V

En las mañanas, cuando permanecía indefenso ante el espejo del baño, secretamente se admitía a sí mismo, se confesaba, que con cada día que pasaba, comenzaba a parecerse un poco más al retrato de su licencia de automovilista.

 

—LAURENCE GOUGH

 

 

—Es una ceguera temporal, por simpatía. El ojo malo arrastra al ojo bueno, lo afecta. El caso es que, durante varios años, un ojo ha estado haciendo el trabajo de los dos y entonces… Es como si el que hubiera trabajado más se quejara con el otro… Yo que usted no me preocupaba. Hasta puede ser nervioso, y como viene se va —dijo el doctor.
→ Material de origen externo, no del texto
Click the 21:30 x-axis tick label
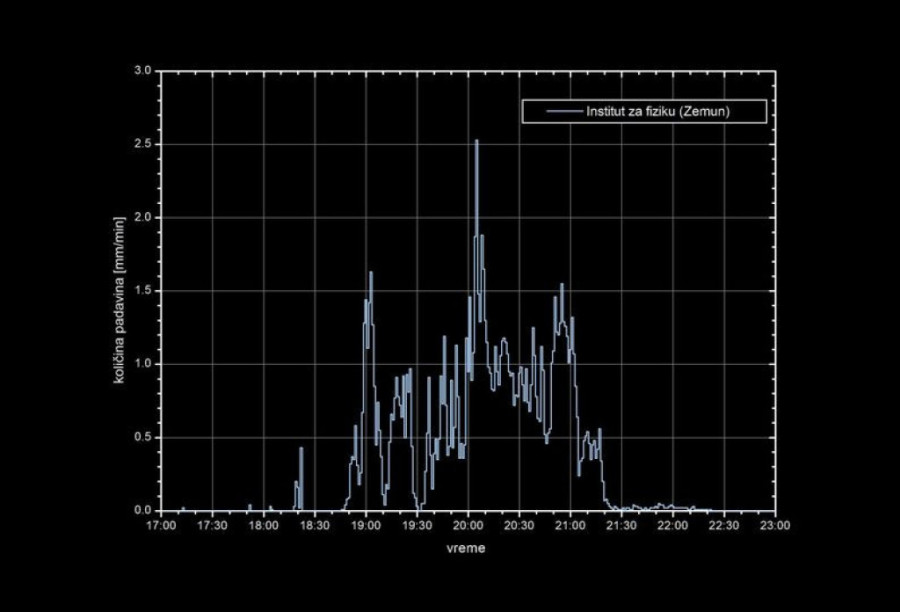 pyautogui.click(x=622, y=524)
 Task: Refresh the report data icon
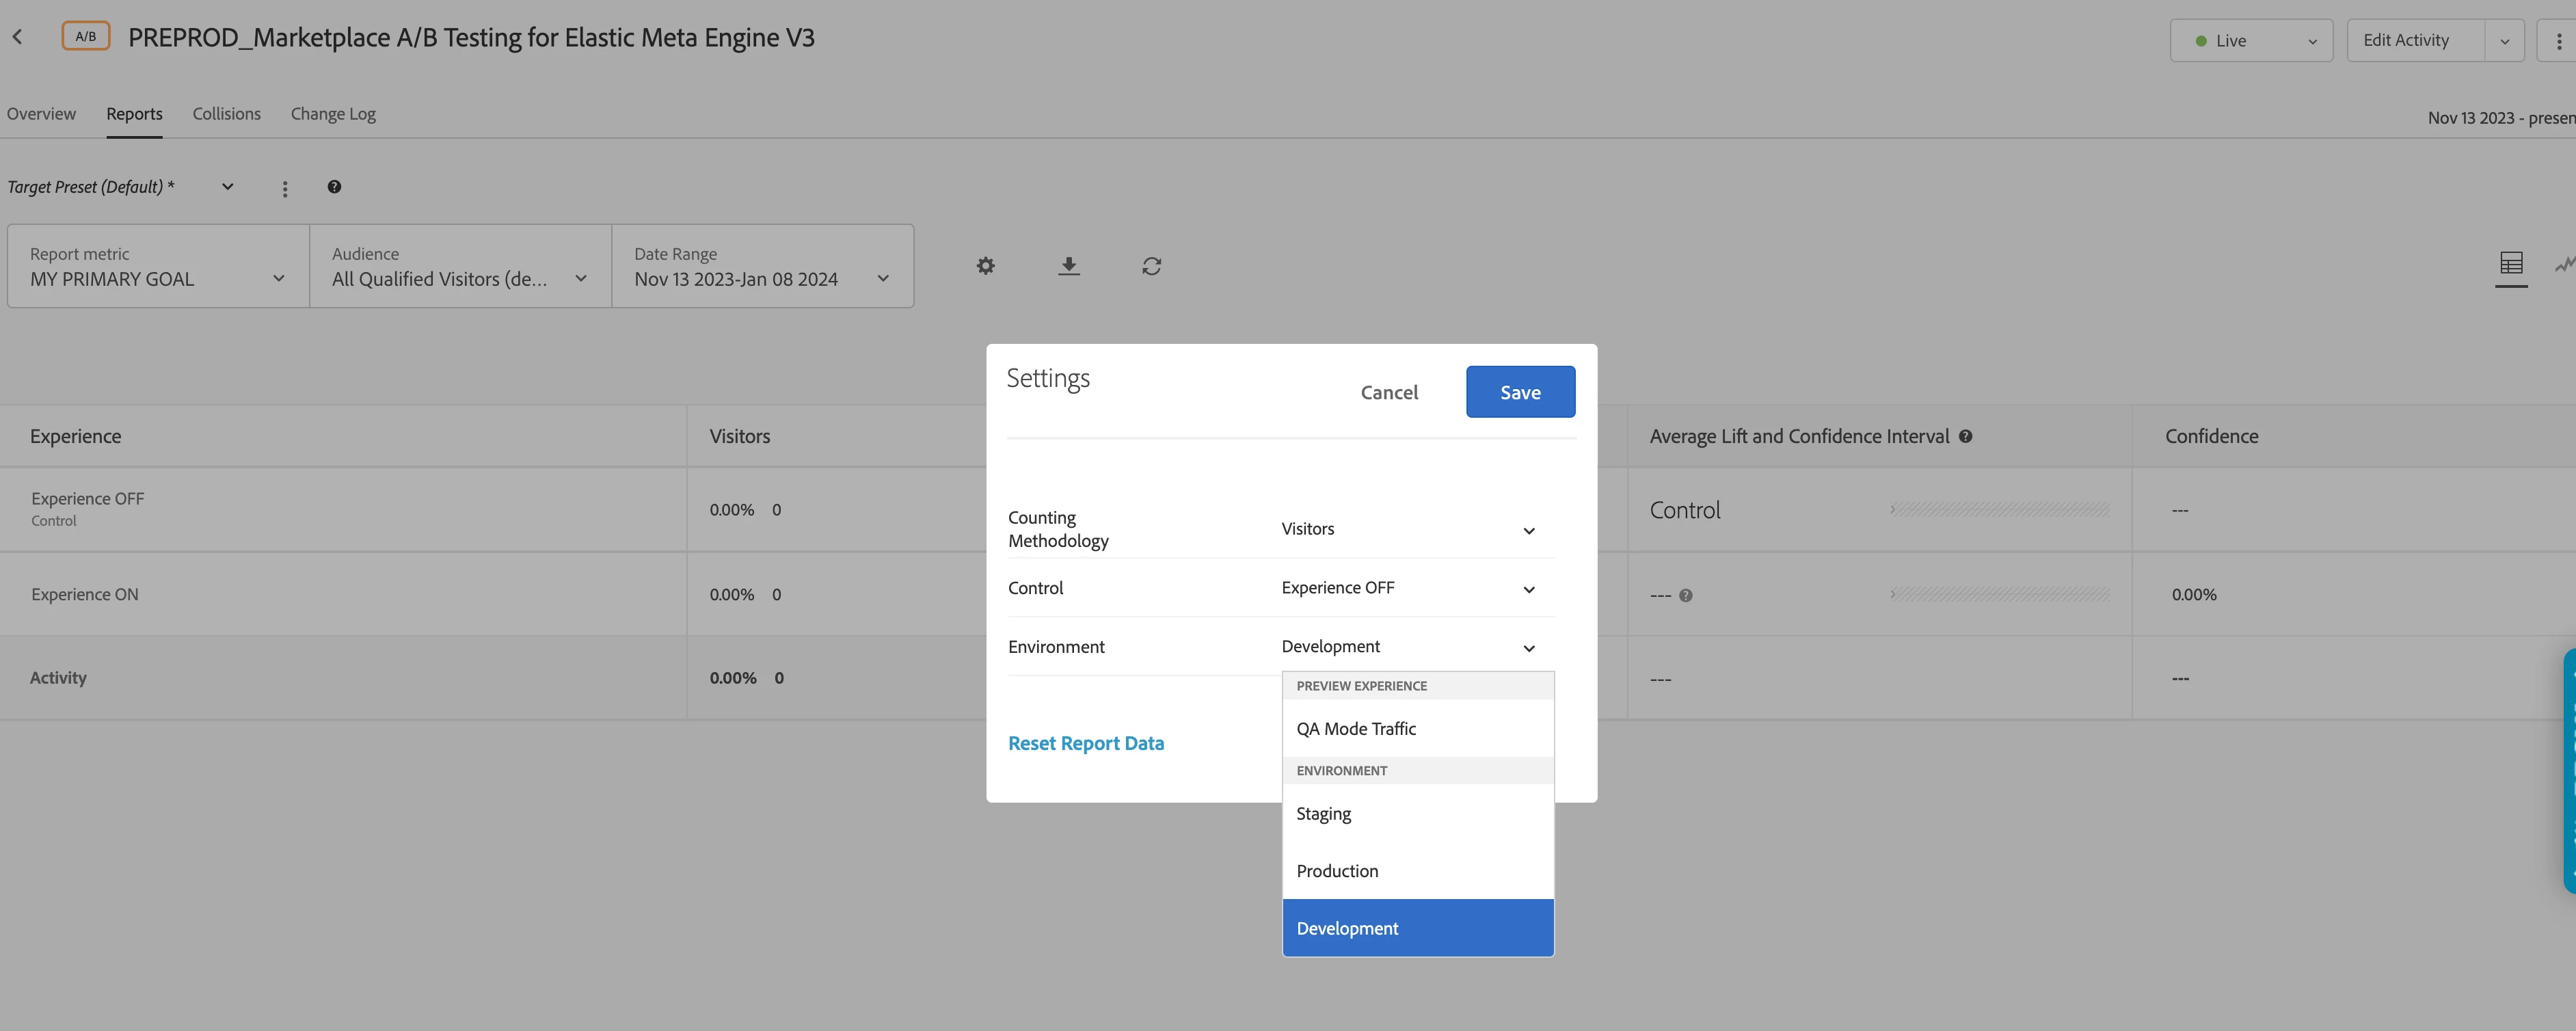pyautogui.click(x=1151, y=266)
Héctor dirigió el rostro hacia la voz del hombre. Buscó un cigarrillo en la bolsa de la chamarra y se lo puso en la boca.

—¿Me lo puede encender?

Escuchó el sonido del encendedor y supuso que la llama estaba allí. Aspiró a fondo. Sintió el humo del tabaco caminando por la garganta. Localizó el cenicero tanteando y depositó el cigarrillo.

—¿Usted dónde se licenció en medicina, doctor? —preguntó Héctor tratando de disipar la súbita sospecha de que se encontraba ante un dentista.
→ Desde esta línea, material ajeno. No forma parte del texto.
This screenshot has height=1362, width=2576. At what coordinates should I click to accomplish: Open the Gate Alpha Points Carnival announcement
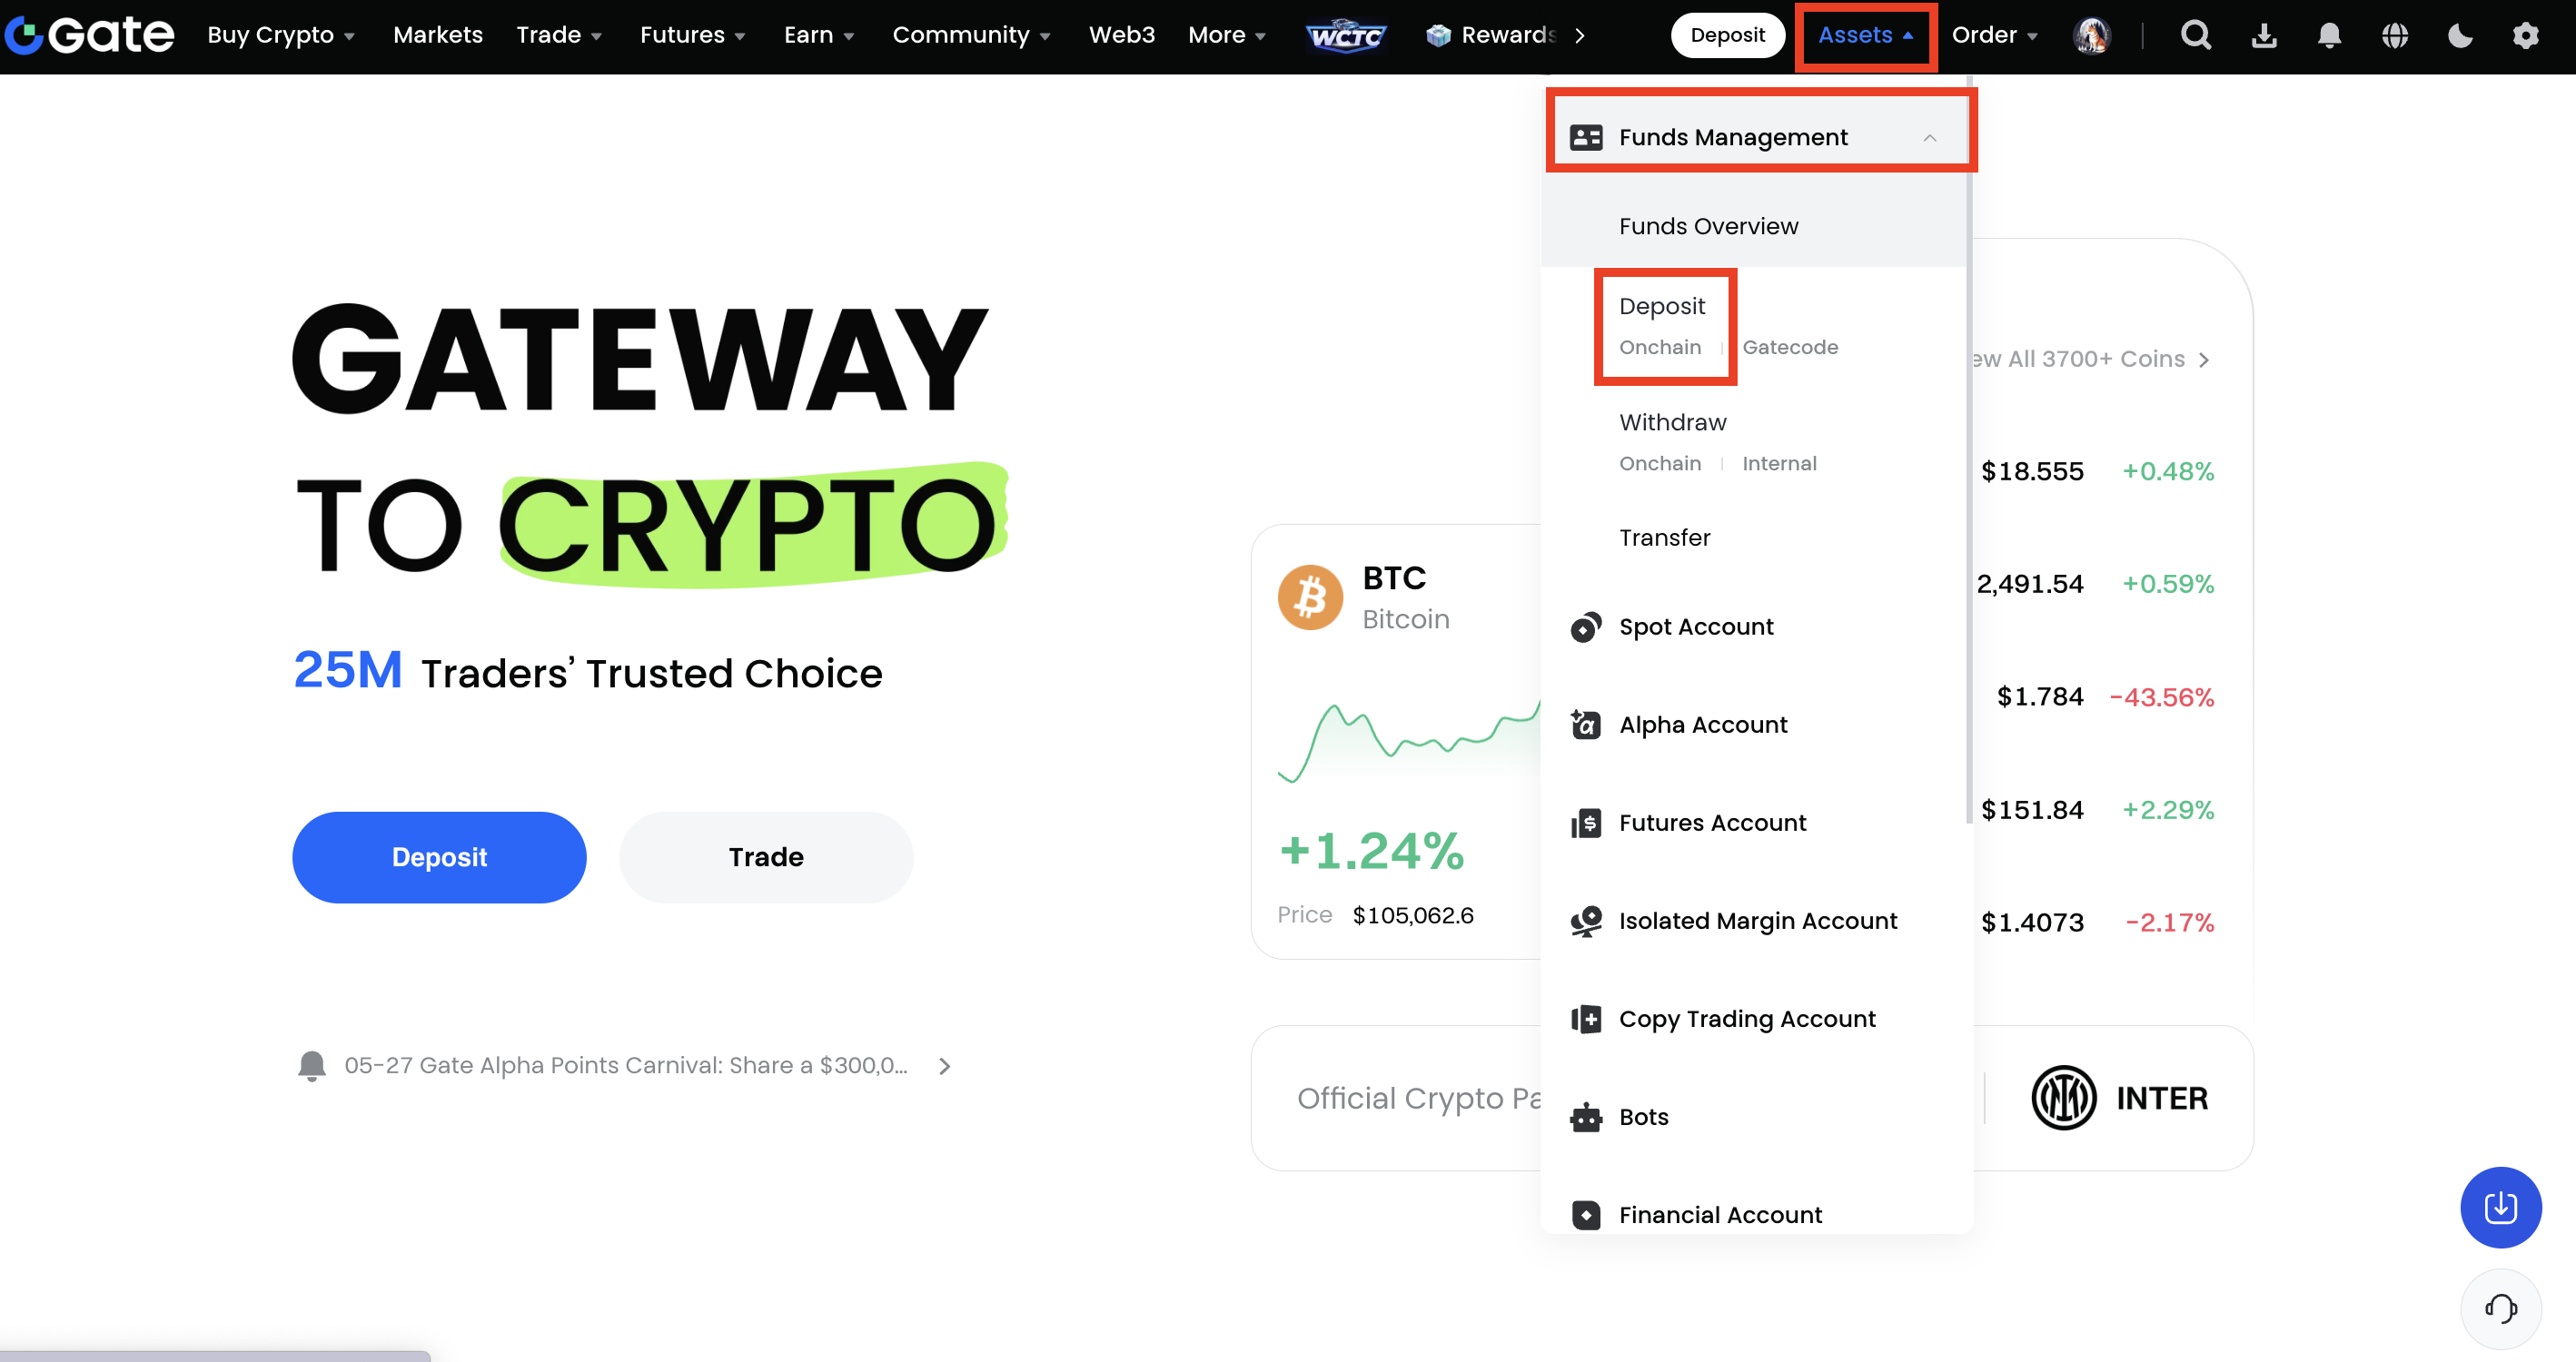point(626,1066)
—En la Universidad de Oaxaca; no soy oculista, yo me dedico a partero, pero lo suyo es como muy clarito, ¿no? —contestó la voz anónima.

Nada es verdad del todo si no se ve, pensó Belascoarán con una sonrisa amarga destinada más a sí mismo que al doctor adivinado: barbita de chivo, chaqueta blanca con manchas de mole en una de las mangas, aventuró.

—Entonces, voy a estar ciego —hizo una pausa buscando precisar—. Una semana, un mes, unas horas, quince días… ¿Cuánto?

—No lo sé —dijo el doctor.

Héctor adivinó que alzaba los hombros.

 

Un Héctor Belascoarán Shayne envarado y vacilante recorrió las calles de San Andrés tropezando con ramas de árbol derribadas por la lluvia, titubeando al cruzar las calles, perdido en el laberinto real de la ceguera, buscando en su cabeza referencias que no existían, borracho a los ojos de mujeres también inexistentes que se le aparecían de súbito en la conciencia a través del rumor. Perro enloquecido de Comala, blanco móvil macdonaldiano. Trató de endurecerse apelando al humor negro, recordando todos los chistes de ciegos que conocía, el de Stevie Wonder moviendo la cabeza para localizar el micrófono, el del perro de José Feliciano. Se detuvo en una esquina buscando las arrugas de la pared para afianzarse y unirse a algo, encendió un nuevo cigarrillo. Sabían diferente cuando no se veían. Más suaves, distintos. Las cosas eran otras; no sólo era que no las pudiera ver, también habían cambiado. El mundo alrededor de él mutaba. No se limitaba a ser un ciego, era un ciego absolutamente vulnerable.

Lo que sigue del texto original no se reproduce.